= WHAT TO DO =
Using the records below, give again exactly the lines from the line that contains "The image size is (1264, 930)." through the line that contains "Image resolution: width=1078", both ends included, and only those.

= DATA SHOWN =
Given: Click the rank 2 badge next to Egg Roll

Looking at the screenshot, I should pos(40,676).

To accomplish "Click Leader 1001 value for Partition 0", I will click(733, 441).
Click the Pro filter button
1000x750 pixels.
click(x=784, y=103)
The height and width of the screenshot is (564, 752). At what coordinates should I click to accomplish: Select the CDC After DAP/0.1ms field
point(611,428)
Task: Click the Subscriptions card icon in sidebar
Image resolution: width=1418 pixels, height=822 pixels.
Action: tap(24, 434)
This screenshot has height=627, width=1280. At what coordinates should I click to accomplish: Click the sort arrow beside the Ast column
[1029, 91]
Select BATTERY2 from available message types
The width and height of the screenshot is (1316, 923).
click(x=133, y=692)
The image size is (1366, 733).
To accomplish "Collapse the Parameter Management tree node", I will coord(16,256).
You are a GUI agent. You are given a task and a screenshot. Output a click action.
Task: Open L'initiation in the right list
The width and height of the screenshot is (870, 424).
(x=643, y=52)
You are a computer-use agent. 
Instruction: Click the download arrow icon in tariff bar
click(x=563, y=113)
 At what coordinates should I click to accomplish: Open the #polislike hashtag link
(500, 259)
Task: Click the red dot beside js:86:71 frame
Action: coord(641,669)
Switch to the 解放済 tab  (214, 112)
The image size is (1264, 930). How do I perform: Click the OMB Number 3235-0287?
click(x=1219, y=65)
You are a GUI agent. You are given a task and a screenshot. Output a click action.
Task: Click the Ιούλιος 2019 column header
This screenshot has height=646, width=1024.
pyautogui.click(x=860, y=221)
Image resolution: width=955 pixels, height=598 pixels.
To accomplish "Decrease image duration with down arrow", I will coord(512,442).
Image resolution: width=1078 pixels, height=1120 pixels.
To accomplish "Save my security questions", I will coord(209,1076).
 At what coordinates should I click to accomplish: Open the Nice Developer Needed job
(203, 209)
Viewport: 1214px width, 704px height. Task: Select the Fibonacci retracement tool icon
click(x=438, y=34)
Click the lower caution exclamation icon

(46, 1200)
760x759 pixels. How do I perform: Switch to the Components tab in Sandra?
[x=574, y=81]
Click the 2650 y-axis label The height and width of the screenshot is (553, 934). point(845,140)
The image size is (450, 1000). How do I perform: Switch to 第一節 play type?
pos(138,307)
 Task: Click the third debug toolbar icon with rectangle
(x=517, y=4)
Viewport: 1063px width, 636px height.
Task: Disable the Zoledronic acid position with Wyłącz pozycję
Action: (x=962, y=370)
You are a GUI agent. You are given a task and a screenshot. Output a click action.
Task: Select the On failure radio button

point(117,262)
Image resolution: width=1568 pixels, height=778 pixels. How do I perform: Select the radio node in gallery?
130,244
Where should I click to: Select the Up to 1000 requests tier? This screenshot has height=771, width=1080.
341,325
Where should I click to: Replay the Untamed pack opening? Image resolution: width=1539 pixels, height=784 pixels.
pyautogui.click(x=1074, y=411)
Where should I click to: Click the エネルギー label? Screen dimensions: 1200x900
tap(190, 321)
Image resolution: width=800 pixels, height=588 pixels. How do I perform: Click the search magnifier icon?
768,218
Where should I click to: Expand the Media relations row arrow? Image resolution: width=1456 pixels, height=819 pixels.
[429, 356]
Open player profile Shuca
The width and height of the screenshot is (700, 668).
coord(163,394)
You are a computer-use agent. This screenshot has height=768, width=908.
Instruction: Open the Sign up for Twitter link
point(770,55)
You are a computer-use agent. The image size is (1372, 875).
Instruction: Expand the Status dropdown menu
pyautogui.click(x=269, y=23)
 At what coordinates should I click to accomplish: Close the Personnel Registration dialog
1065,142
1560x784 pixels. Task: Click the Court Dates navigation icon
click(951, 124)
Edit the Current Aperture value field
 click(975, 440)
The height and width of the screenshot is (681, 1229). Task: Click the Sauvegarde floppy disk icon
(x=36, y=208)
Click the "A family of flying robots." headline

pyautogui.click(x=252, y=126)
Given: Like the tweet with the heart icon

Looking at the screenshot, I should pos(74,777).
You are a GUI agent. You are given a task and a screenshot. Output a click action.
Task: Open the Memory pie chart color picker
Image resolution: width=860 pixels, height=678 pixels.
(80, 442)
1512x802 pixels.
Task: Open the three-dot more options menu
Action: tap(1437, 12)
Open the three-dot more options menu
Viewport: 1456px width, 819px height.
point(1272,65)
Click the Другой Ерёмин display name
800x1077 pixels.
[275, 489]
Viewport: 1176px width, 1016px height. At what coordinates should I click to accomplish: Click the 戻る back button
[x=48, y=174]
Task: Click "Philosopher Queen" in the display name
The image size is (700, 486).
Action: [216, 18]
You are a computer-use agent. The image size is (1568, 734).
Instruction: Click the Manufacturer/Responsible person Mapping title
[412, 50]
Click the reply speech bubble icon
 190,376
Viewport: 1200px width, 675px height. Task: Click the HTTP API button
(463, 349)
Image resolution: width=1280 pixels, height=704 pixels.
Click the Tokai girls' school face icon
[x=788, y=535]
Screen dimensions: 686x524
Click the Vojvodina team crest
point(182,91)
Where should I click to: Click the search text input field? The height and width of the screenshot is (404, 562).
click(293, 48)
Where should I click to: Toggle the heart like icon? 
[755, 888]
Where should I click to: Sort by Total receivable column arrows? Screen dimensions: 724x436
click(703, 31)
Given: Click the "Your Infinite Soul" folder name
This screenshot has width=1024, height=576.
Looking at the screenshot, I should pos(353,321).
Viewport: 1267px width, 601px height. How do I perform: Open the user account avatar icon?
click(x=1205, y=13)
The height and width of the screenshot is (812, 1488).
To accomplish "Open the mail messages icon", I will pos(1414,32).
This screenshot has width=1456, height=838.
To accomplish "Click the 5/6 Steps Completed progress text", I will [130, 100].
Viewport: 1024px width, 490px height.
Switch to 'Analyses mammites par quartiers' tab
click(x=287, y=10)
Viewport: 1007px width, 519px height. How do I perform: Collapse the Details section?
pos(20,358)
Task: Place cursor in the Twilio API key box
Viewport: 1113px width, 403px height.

= OUTPUT =
The image size is (1264, 930). How do I perform: Click the OMB Number 3235-0287?
click(x=1219, y=65)
You are a GUI agent. You are given a task and a screenshot. Output a click action.
Task: Click the Ιούλιος 2019 column header
This screenshot has height=646, width=1024.
pyautogui.click(x=860, y=221)
Image resolution: width=955 pixels, height=598 pixels.
To accomplish "Decrease image duration with down arrow", I will coord(512,442).
Image resolution: width=1078 pixels, height=1120 pixels.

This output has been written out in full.